A Microsoft 365 migration without downtime

An Exchange server on a physical rack in the meter cupboard. Nobody dares touch it, including the IT person who's allowed to.

A 60-person law firm was still running its own Exchange server in the meter cupboard. Nobody dared touch it. When the server's power LED started flashing, putting it off was no longer an option.

The situation

Microsoft 365 had been there since 2018 for the Office apps, but mail still ran on-prem, "for now", for six years. The integrations were hairy: scanners mailing directly to the old system, a phone system talking to Exchange, distribution lists nobody could trace, and a hundred small signature templates baked into a share somewhere.

The fear wasn't the migration itself. It was mail loss, a downtime window the clients would feel, and the hundred small integrations no one fully remembered.

What we did

We always run migrations in phased waves with a real staging phase:

1. Inventory: what comes along, what stays, what doesn't need to (old shared mailboxes nobody had read in two years). 2. Pilot with 8 people, two weeks, in production. Scanner integrations broke here, we had time for that. 3. Cohort migration for the rest in four overnight waves of 15 people, with fallback and checks. 4. Old environment kept warm for 30 days before we unplugged it.
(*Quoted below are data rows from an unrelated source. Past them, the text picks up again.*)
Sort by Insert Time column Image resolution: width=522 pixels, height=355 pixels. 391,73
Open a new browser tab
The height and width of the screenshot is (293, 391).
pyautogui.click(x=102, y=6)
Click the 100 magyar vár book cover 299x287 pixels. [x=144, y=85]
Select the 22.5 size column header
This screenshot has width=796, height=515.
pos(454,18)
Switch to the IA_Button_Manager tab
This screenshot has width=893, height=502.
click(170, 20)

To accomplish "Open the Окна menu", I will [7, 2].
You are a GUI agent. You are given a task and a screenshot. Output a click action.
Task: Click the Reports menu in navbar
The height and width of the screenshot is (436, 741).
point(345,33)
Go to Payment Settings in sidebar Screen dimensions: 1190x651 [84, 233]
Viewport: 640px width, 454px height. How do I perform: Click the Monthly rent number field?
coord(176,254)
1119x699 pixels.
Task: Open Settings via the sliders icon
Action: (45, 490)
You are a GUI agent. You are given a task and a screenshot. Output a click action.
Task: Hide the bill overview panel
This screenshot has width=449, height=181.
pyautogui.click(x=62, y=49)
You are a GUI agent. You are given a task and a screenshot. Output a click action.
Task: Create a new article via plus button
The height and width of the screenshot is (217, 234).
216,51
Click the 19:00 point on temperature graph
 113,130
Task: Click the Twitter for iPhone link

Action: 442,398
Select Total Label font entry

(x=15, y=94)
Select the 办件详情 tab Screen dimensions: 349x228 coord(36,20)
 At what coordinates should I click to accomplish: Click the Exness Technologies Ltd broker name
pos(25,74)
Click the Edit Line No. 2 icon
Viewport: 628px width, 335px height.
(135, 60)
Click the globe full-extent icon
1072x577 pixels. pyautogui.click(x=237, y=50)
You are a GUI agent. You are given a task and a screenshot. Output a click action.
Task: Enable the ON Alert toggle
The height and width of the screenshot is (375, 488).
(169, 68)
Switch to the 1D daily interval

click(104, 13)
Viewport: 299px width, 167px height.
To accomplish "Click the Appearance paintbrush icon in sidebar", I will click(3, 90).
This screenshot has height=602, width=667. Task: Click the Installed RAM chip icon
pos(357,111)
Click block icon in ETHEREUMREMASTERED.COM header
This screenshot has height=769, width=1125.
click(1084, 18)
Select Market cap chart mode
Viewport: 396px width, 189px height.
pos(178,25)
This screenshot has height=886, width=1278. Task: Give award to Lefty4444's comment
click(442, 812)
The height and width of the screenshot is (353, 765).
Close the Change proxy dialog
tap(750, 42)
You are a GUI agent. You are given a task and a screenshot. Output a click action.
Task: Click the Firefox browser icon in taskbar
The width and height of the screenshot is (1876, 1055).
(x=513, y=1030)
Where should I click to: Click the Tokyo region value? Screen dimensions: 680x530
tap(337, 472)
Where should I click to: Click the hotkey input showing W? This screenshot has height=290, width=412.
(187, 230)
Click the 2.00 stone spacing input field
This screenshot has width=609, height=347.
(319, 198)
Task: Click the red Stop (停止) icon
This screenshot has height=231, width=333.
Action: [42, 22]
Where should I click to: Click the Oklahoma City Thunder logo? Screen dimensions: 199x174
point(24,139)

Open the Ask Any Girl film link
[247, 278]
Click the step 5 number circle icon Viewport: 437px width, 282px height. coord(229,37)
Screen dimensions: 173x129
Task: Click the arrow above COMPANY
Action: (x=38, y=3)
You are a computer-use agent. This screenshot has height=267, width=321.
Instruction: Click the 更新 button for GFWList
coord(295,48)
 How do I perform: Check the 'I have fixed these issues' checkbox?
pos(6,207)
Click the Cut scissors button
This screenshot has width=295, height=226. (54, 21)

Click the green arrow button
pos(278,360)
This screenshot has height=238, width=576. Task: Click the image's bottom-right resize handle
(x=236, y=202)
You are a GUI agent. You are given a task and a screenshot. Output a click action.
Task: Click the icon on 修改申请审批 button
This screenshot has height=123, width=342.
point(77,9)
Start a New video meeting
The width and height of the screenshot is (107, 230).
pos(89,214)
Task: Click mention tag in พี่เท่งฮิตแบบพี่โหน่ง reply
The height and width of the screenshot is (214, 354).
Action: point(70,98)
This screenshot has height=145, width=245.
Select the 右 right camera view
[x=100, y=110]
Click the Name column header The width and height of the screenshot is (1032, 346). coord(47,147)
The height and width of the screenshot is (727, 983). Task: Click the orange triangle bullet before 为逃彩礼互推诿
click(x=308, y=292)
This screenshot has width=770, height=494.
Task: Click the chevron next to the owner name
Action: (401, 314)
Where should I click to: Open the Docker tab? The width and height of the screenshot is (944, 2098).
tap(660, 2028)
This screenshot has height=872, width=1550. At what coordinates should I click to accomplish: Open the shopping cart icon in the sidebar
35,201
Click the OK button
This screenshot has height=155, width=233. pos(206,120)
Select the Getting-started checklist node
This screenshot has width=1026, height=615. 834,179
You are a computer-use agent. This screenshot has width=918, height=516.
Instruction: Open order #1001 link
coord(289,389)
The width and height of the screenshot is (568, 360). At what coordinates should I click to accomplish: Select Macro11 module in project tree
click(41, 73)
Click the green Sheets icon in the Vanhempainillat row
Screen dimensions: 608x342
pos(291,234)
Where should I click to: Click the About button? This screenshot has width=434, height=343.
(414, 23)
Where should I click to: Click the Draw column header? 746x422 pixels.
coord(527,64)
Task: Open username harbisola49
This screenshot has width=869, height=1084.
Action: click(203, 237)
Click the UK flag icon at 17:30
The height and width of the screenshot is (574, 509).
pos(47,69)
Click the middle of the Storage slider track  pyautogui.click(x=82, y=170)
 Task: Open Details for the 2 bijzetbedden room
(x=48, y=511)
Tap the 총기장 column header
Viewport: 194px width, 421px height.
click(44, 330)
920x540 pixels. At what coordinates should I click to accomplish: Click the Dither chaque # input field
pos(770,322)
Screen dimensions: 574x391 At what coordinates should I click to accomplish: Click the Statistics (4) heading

No weekend cowboy migration. No "should work Monday".

What it delivered

Post-migration:

- Zero mail loss, measured across all mailboxes before and after. - Per-user effective downtime between 0 and 25 minutes, scheduled overnight. - 92% of first-line issues solved by the helpdesk in week one, never escalated to the user. - One document describing the post-migration state and where the old environment had been.

The managing partner said he knew it had to be done, just not how calmly it could go.

What this wasn't

Not a lift-and-shift with hope it works. Not leaving a stray Exchange license "running somewhere" active. Not buying a migration tool because we can; we used Microsoft's own tools where they sufficed and ran the complex pieces by hand with scripts published in the runbook.